So I may have gone too far. Not sure. But in any case I've made an image using the steps given by ggieseke. The file is 1.01 GB. How would you like me to get it to you.

Also, I formatted the 4TB drive using the Roamio process. So far so good. Worked without a hitch.

Louis



telemark said:


> You just plug the Bolt into the TV and Internet and go through Guided Setup. Either immediately or after a call in, it will download a software update and notify you it wants to restart.
> 
> So at that point you open the case and backup the Hard Drive in a PC. Going to need a Linux boot disk as ggieseke pointed out.


----------



## telemark

Oh thanks. I PM-ed you an upload link.


----------



## Mathelo

Sent



telemark said:


> Oh thanks. I PM-ed you an upload link.


----------



## Mathelo

So was that helpful?



telemark said:


> Oh thanks. I PM-ed you an upload link.


----------



## fcfc2

Mathelo said:


> So was that helpful?


Hi, 
I am certain it was helpful. Thank you. 
Folks get busy and social graces can take a back seat sometimes.


----------



## Mathelo

No worries. Just wondering.



fcfc2 said:


> Hi,
> I am certain it was helpful. Thank you.
> Folks get busy and social graces can take a back seat sometimes.


----------



## ggieseke

I have a beta of mfsr for Bolts ready to test. Send me a PM if interested.


----------



## Mathelo

I'm interested in testing but I won't be able to get to it for a few days. Maybe not until the weekend.



ggieseke said:


> I have a beta of mfsr for Bolts ready to test. Send me a PM if interested.


----------



## Mathelo

And I'll send you a PM. This message should get me over 10! 



ggieseke said:


> I have a beta of mfsr for Bolts ready to test. Send me a PM if interested.


----------



## aaronwt

Still waiting for my second Bolt to be put on my account. If they ever get around to adding it to my account, then I can mess around with this new 4TB drive in the Bolt.


----------



## aaronwt

I just put in a new 4TB drive in my second Bolt. I didn't get a Red screen. It came up to the guided setup after a few minutes. I'll try the MFS Reformatter Alpha on it now.
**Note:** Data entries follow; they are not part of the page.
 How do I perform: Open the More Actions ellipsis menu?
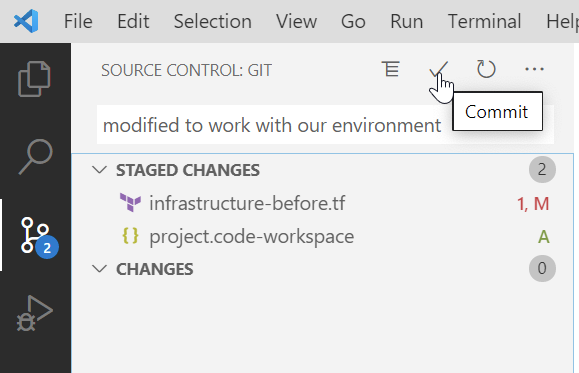pos(534,69)
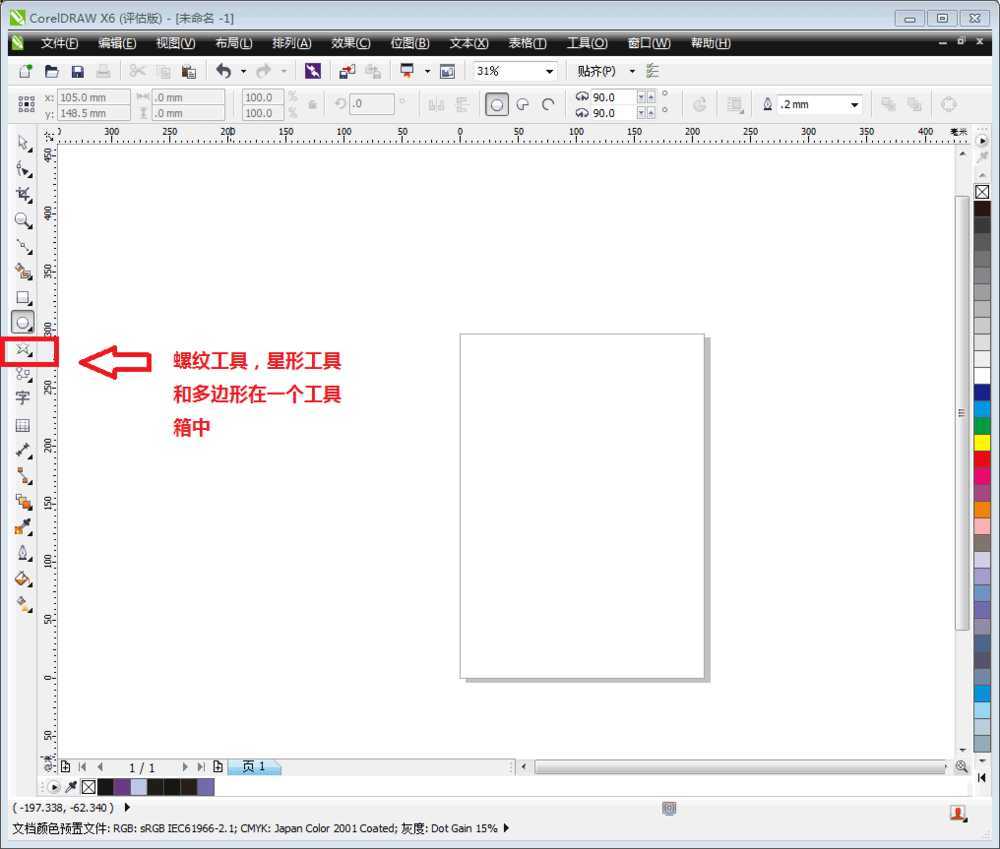This screenshot has width=1000, height=849.
Task: Select the highlighted Polygon tool
Action: (x=23, y=351)
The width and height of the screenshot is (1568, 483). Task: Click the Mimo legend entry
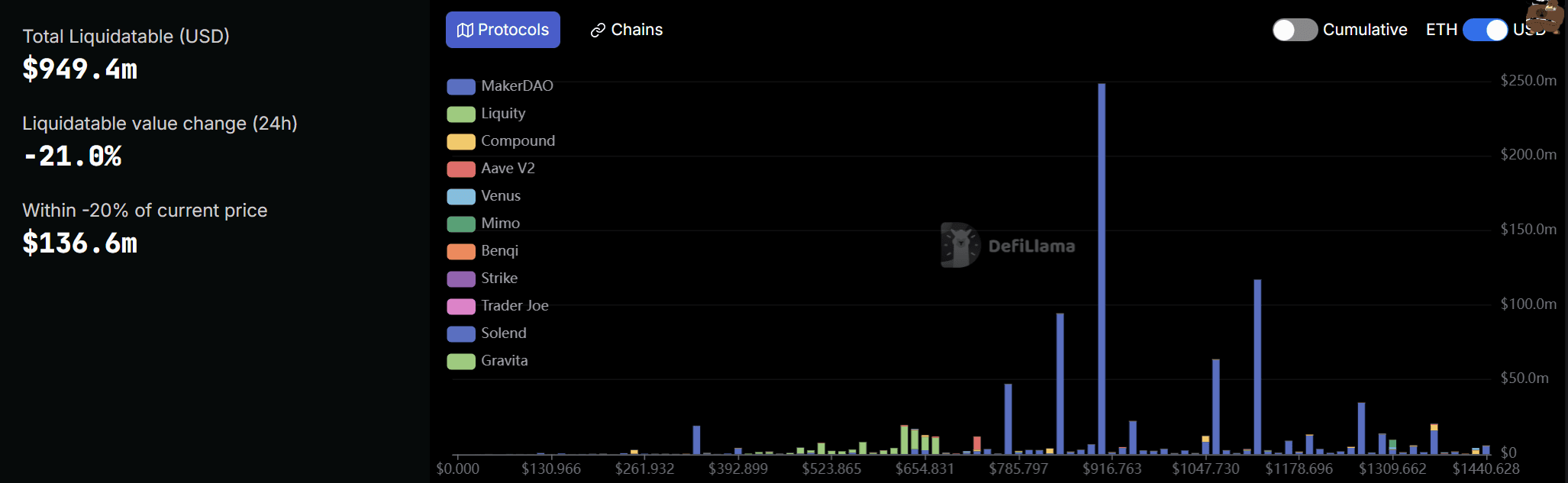click(x=483, y=224)
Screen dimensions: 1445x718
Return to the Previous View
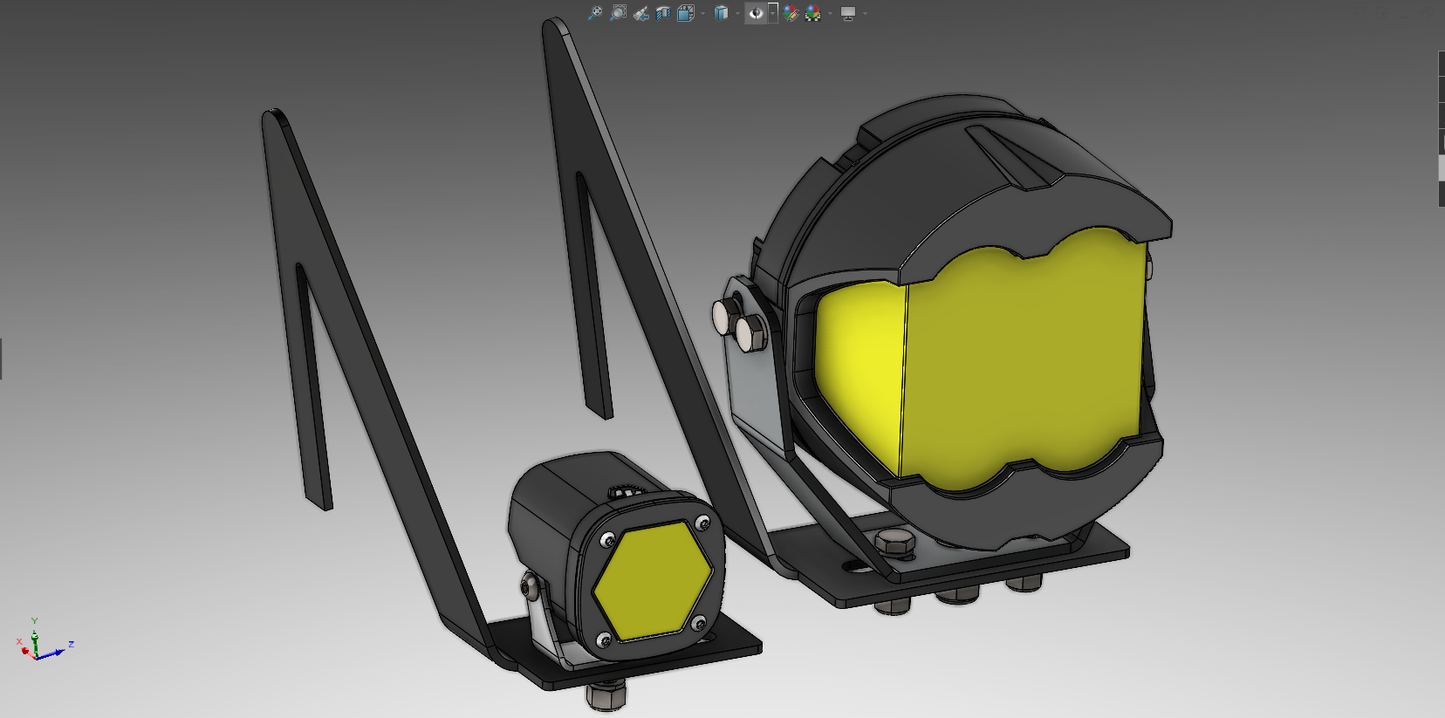pos(641,13)
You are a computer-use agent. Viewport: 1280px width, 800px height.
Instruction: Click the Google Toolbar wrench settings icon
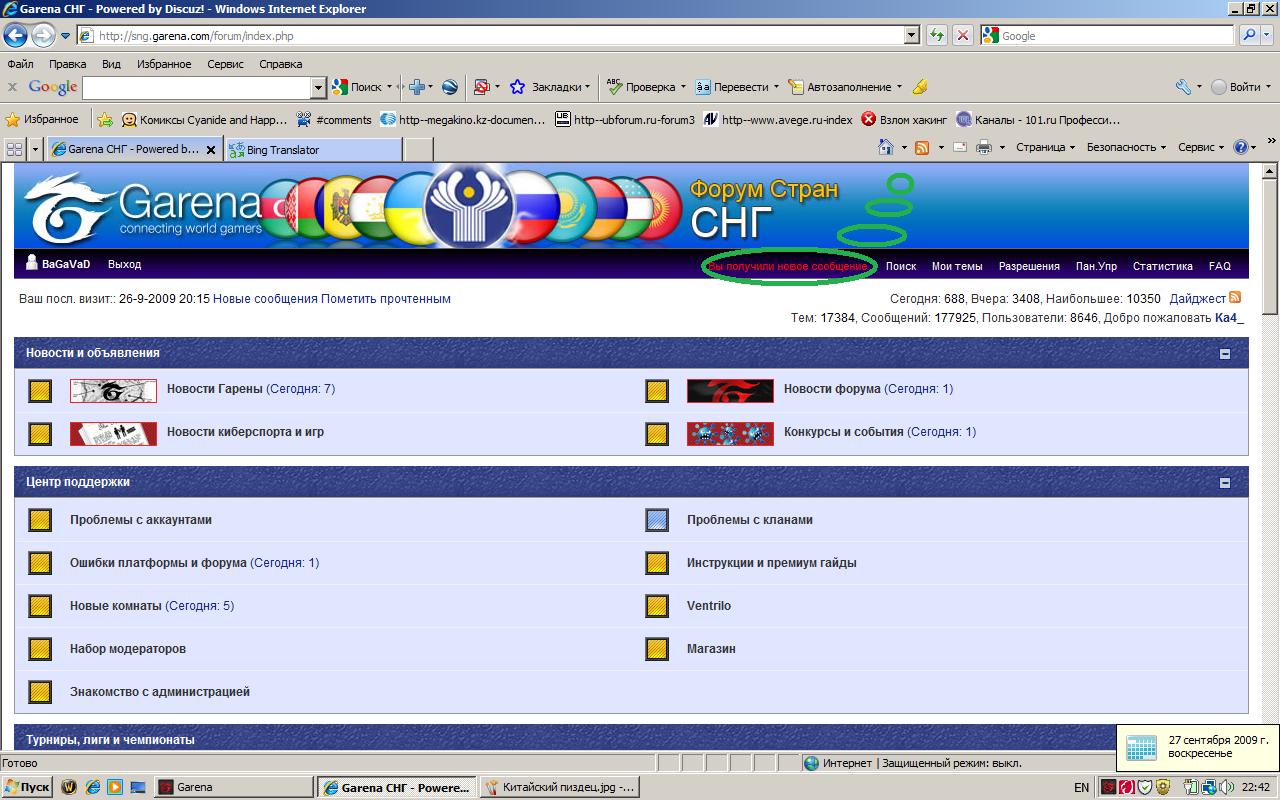tap(1183, 87)
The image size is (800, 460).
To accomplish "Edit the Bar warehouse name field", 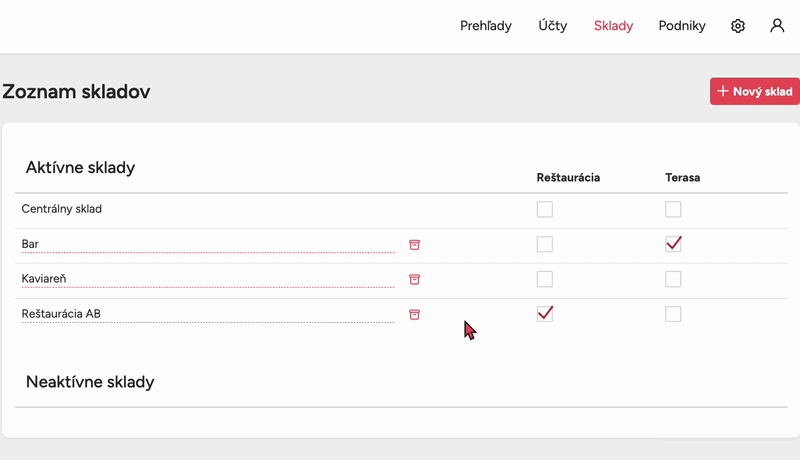I will [x=207, y=244].
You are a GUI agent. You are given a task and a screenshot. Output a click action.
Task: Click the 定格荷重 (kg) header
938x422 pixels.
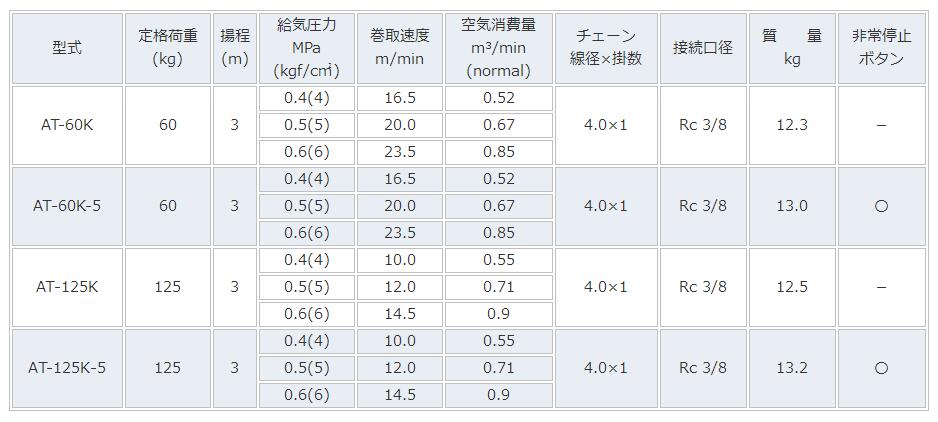168,48
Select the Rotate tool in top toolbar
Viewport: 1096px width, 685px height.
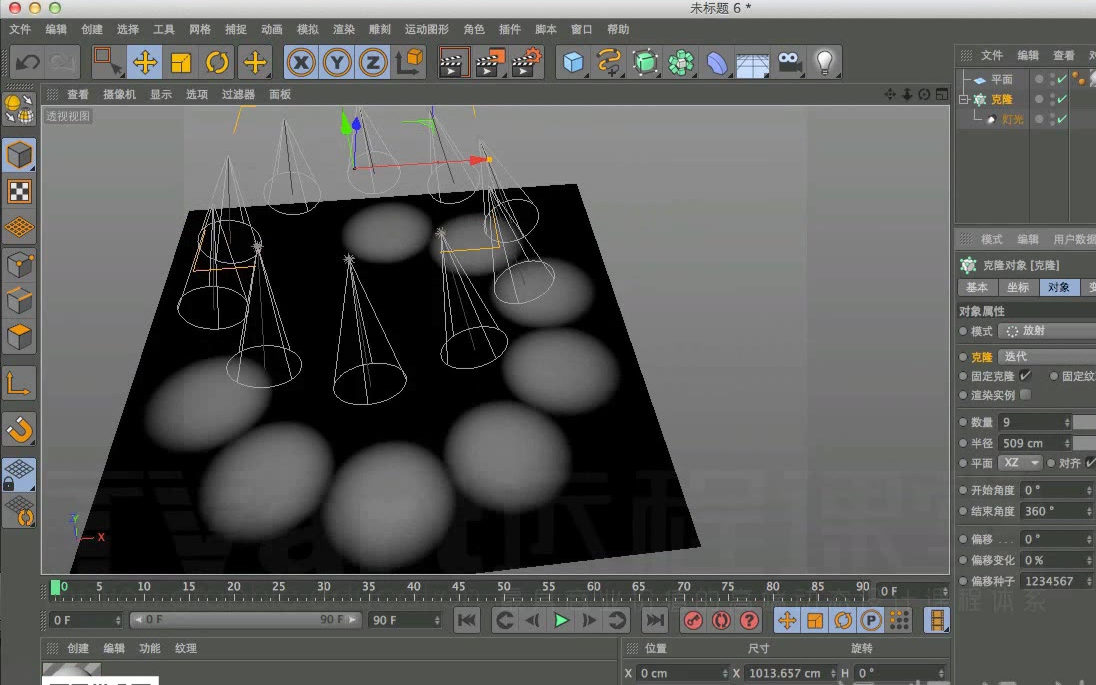[x=217, y=63]
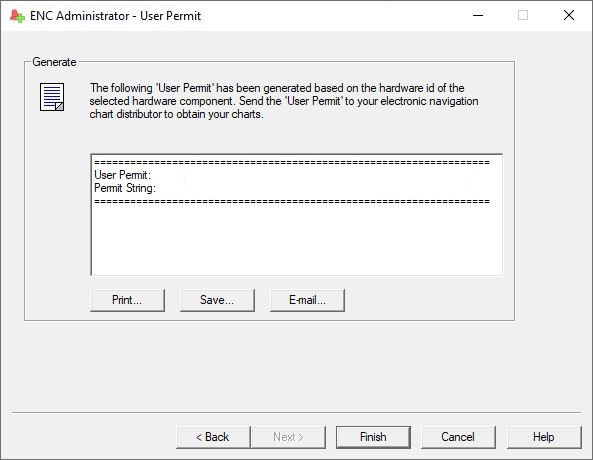This screenshot has height=460, width=593.
Task: Place cursor on the User Permit: line
Action: pyautogui.click(x=123, y=175)
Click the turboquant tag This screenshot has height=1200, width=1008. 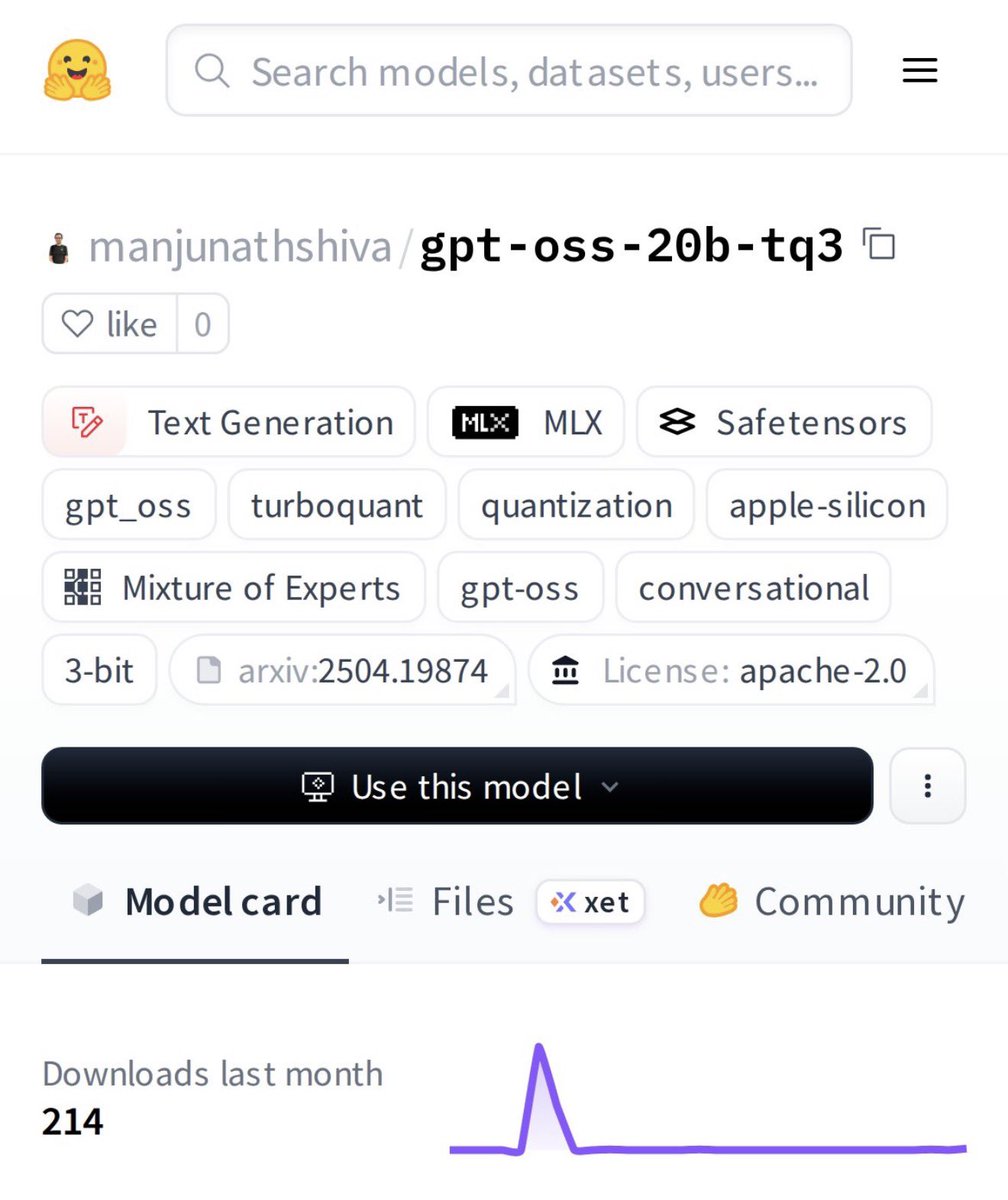(x=337, y=505)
EDIT: It came up as "Invalid Apple Partition Map" when I ran the Alpha mfsr. I'm running Windows 10.


----------



## ggieseke

aaronwt said:


> I just put in a new 4TB drive in my second Bolt. I didn't get a Red screen. It came up to the guided setup after a few minutes. I'll try the MFS Reformatter Alpha on it now.
> 
> EDIT: It came up as "Invalid Apple Partition Map" when I ran the Alpha mfsr. I'm running Windows 10.


Now they're just screwing with developers by wiping a few bytes in the first sector typically used to help identify a TiVo drive. I sent you a revised version.


----------



## aaronwt

ggieseke said:


> Now they're just screwing with developers by wiping a few bytes in the first sector typically used to help identify a TiVo drive. I sent you a revised version.


I just used it on the drive and the TiVo is in the process of booting up right now.


----------



## aaronwt

Everything was fine when I left this morning. I had setup around seventy hours of HD transfers. And I setup three, ten hour manual recordings. But it will still take a while to fill the 4TB drive up. Plus I need to repair the cable card.


----------



## ggieseke

MFS Reformatter 1.0.0.2 is now available.

http://www.tivocommunity.com/tivo-vb/showthread.php?p=10501034#post10501034


----------



## shoek

I'm unclear on one thing... it sounds like the latest Bolt firmware will allow a bare 4TB drive to complete guided setup... is this correct? If so, why do you have to take the drive out and run MFSR on it?


----------



## Kremlar

> I'm unclear on one thing... it sounds like the latest Bolt firmware will allow a bare 4TB drive to complete guided setup... is this correct? If so, why do you have to take the drive out and run MFSR on it?


Because it only sees 2TB.


----------



## randian

Kremlar said:


> Because it only sees 2TB.


Does a 3 TB drive have that problem or does it work straight up like it did on the Roamio?


----------



## ggieseke

randian said:


> Does a 3 TB drive have that problem or does it work straight up like it did on the Roamio?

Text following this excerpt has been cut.